I believe my original calculation was linear with respect to the delta T and could/can be adjusted quickly to different outdoor design day temperatures. The question is are these sophisticated Heat Loss programs, or the sophisticated heat loss calculations behind them--- linear or almost linear with respect to the delta T. If you want to take the sophisticated computer calculated heat loss number, and adjust it to a different outdoor temperature, how close will you be?

So could you say to a customer (Me), "your heat loss at the outdoor temperature of xx*F is yyy k Btu's per hour; this boiler has an output of zzz k Btu's per hour at that outdoor temperature and you'll be comfortable. If you want to be comfortable at the "record outdoor low (of this city---) aa* F, the heat loss will be BBB k BTU's per hour and you will need to have a higher capacity boiler.....and the price will be ...???

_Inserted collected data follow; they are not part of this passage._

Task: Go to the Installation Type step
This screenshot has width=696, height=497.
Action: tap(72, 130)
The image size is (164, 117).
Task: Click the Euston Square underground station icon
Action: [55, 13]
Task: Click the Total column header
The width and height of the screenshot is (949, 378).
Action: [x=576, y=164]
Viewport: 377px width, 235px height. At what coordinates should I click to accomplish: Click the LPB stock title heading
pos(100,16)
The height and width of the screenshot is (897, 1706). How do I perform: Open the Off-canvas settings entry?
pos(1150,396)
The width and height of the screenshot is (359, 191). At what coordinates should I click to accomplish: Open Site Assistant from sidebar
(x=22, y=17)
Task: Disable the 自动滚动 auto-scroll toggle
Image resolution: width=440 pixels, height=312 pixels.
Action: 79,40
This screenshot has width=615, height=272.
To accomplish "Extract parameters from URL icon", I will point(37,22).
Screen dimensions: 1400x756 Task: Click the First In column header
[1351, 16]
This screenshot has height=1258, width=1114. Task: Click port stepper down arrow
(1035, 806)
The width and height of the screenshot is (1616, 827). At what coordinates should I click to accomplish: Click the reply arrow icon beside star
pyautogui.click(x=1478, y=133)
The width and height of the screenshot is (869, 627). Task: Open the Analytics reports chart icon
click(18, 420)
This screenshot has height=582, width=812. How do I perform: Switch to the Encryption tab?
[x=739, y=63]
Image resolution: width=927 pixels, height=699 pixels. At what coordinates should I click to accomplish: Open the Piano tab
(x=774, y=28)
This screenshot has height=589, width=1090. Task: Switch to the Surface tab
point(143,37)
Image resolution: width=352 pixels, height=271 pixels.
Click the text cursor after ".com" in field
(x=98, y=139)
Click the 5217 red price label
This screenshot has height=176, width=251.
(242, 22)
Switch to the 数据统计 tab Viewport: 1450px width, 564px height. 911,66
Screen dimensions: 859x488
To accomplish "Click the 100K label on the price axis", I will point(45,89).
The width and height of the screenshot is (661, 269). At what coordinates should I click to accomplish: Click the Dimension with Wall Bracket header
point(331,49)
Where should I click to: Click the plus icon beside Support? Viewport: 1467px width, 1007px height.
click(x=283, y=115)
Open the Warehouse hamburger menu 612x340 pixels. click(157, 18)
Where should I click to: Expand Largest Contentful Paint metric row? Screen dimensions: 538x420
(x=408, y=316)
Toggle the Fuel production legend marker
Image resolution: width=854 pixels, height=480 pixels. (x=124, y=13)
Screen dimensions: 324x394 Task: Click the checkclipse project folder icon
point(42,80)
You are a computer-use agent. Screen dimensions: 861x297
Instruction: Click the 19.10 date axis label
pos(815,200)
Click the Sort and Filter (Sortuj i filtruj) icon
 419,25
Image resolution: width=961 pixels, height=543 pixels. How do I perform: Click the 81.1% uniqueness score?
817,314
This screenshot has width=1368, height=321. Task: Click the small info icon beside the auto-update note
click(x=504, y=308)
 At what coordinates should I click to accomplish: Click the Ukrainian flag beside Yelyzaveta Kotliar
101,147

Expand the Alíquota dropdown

You can do this easily on the fly if the formula is linear.

exqheat

Most contractors do not do the calculations. They replace what is there, after asking, "How was the heat before?" Most are oversized before as they did not know how to size. Best practice is to tame that boiler hour to hour with an indoor boiler temperature reset. No matter the size the boiler will be operating at less than design temps 90% of the time. So let's tame what ever you install. Simply make sure it will cover you at design temps.

The Steam Whisperer

As someone state earlier, Air leakage is very much non-linear, especially at extreme temperatures. From my old ASHRAE in my Mechanical Engineering Text, if you are have a medium tightness home, the air leakage rate at 50F outdoor is 0.6 Air changes per hour. The same structure will have an air leakage rate of 1.2 Air changes per hour at -10F with the same 15 MPH wind.

Also, up to date outdoor reset curves at not linear, likely in part due to the fact that the type of heat emitter effects how much the system responds as water temperatures rise. IIRC, all of Tekmar'ss reset curves accelerate in extreme temperatures, not matter what type of emitter.

On a practical note, I typically calculate heat loads from historic monthly fuel usage and temperature data and calculated estimates of the efficiency of the current equipment when operating at the loads shown be the historic fuel usage. This usually gives me a heating plant capacity for a building at around 60% of peak design load. When extrapolating out to the design load, and add 15% to make up for the accelerated air leakage, when calculated for older buildings that use steam or hot water systems. For buildings with typical forced air systems, this may not work, as DOE testing has shown that these buildings leak significantly more due to the presence of the ductwork system ( about 12% increase) and the air leakage rate doubles from a non ducted building when the fan is running.

Hot_water_fan

The design day temperature he used, was a modestly cold number but nowhere near the record. I recalculated it based on the record outdoor low temperature but used a linear relationship to the delta T.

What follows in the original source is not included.